▶ [WORK TO BE COMPLETED]: Pull every line from the records that has the word "green" in it.

▶ [Saved data entries]:
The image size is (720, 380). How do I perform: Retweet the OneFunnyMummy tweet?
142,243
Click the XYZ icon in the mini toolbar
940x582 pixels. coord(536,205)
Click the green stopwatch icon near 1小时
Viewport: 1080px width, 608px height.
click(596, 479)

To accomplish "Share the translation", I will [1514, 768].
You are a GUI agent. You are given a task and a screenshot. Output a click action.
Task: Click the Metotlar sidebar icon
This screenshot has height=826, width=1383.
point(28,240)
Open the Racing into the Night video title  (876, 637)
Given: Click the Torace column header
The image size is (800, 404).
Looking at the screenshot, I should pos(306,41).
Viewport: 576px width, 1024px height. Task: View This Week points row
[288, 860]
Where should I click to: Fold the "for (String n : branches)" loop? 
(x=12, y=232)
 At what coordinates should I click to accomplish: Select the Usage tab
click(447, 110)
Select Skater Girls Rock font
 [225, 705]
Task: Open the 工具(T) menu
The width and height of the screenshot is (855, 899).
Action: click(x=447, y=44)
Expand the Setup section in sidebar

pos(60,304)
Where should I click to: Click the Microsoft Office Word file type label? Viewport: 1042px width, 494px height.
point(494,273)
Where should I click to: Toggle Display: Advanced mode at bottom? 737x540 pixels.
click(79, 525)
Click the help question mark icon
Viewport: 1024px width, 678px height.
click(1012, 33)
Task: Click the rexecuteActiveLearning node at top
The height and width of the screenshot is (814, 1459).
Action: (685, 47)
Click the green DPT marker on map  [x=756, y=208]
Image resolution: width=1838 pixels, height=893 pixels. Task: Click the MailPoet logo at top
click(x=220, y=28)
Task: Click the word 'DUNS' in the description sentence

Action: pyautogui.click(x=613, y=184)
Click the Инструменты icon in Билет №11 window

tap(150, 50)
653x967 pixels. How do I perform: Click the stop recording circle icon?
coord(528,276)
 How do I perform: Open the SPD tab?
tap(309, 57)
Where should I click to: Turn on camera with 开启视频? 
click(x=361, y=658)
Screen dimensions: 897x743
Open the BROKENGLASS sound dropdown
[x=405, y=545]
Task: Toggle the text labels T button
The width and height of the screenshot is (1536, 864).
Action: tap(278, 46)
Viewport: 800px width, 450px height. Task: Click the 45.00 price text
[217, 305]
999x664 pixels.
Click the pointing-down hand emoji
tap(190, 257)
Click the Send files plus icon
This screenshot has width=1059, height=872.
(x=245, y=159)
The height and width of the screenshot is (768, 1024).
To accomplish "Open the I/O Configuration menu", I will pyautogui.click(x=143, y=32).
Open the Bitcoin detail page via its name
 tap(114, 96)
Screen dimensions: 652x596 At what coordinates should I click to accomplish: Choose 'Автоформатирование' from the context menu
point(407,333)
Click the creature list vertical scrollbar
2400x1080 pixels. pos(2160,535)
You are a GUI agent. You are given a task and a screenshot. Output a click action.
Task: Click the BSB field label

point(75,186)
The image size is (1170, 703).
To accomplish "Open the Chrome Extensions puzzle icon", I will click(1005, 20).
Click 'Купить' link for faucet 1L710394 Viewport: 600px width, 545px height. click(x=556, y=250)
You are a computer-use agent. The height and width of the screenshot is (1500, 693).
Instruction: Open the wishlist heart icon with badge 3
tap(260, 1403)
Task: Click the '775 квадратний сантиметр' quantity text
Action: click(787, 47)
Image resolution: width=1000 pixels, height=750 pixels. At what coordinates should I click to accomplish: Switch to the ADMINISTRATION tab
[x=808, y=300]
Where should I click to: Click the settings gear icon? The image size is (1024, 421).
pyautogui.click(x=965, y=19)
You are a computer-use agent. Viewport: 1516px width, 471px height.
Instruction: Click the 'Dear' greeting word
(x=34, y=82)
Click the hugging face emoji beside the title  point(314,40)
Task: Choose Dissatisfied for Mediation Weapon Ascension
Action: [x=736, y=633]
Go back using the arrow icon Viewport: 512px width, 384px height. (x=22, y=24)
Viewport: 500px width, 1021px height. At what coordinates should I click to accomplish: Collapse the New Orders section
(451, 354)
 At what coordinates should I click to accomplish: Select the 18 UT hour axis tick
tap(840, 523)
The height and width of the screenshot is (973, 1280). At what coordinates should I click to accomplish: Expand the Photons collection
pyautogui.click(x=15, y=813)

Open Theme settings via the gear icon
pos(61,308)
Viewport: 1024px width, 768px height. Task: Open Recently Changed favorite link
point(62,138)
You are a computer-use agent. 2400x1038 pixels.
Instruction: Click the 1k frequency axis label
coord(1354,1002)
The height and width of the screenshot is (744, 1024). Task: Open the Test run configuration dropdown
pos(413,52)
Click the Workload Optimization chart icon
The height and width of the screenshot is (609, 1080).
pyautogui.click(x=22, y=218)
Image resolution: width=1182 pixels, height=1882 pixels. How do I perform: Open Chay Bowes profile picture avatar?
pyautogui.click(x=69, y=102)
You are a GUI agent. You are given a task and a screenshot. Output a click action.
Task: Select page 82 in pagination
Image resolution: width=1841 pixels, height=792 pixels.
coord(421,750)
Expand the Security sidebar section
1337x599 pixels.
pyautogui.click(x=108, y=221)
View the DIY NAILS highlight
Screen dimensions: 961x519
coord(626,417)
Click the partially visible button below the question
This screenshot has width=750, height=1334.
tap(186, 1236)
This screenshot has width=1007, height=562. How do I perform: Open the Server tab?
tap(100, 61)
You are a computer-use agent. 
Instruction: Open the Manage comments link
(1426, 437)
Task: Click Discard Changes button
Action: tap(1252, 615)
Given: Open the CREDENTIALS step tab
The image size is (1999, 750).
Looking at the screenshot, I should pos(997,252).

▶ [RESULT]:
Click the green stopwatch icon near 1小时
Click the green DPT marker on map  [x=756, y=208]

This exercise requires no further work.